Gala Dalí, direitos reservados da Fundació Gala-Salvador Dalí, Figueres, 2018

“Apesar do forte laço emocional entre Dalí e Gala, o relacionamento deles não era maduro”, escreveu o Dr. Zoltan Kovary sobre o casal num e-mail para a VICE. Psicólogo, pesquisador criativo e professor da Universidade Eötvös Loránd de Budapeste, Kovary estudou o casal quando começou a escrever sua análise psicológica da obra de Dalí chamada The Enigma of Desire: Salvador Dalí and the conquest of the irrational.

Há muito eros nas fotos de Gala do jovem Dalí, especialmente nas imagens dele tomando banho de sol em sua casa de praia na Espanha. Mas Kovary diz que o amor deles “Era mais uma coisa de mãe e filho; Galas às vezes chamava Dalí de ‘Meu filhinho’. Eles nunca tiveram um relacionamento sexual ‘real’. Apesar de Gala despertar desejos profundos nele, Dalí tinha medo do contato físico.”

Gala Dalí, direitos reservados da Fundació Gala-Salvador Dalí, Figueres, 2018.

Mesmo assim, essas fotos são cheias da excitação de um romance no começo. Dalí está na frente de uma loja estranha que eles encontraram, ou deitado, quase sem olhar para a câmera. Suas poses são casuais e despretensiosas. Vemos Dalí como ele queria que Gala o visse, anos antes dele se tornar um artista famoso por golpes publicitários como passear com seu tamanduá de estimação pelas ruas e fazer declarações enigmáticas em programas de TV.

Ninguém sabe melhor como é difícil separar fatos de ficção e exageros na vida de Dalí que Gibson. O biógrafo por trás de The Shameful Life of Salvador Dalí disse por e-mail: “Ele é um pesadelo para qualquer biógrafo. O que você faz com um indivíduo que estava sempre atuando, sempre interpretando um papel?” As fotos de Gala criam uma empatia pela mulher que se casou com um homem tão desconcertante.

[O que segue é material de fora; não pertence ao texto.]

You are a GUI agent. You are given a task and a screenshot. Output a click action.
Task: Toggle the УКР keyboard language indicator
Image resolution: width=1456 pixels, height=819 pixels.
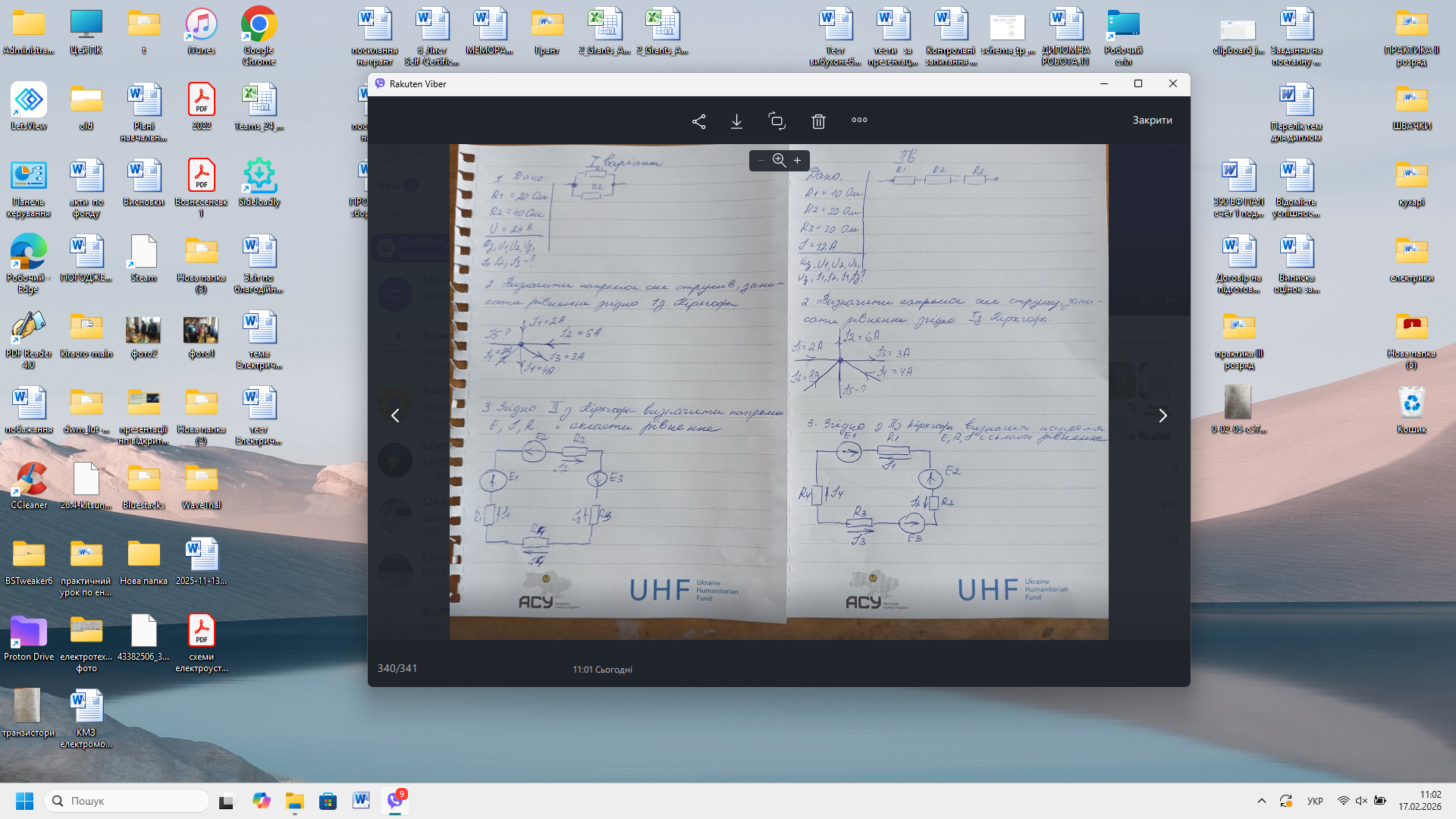click(x=1315, y=801)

Anna Laetitia Pecci-Blunt, direitos reservados da Fundació Gala-Salvador Dalí, Figueres, 2018.
Denise Bellon, direitos reservados da Fundació Gala-Salvador Dalí, Figueres, 2018.

O conselho de Gibson para aqueles que ainda estão fascinados pelo homem que pintou a visão fantástica Os Elefantes e a ansiedade transcendental de A Persistência da Memória é direto. “A principal pista para Dalí, acho, é que ele era patologicamente tímido e construiu sua persona exibicionista como uma proteção”, ele disse. “A tragédia é que não temos o lado de Gala da história.”

Women Photograph Dalí nos traz mais perto desse lado que nunca.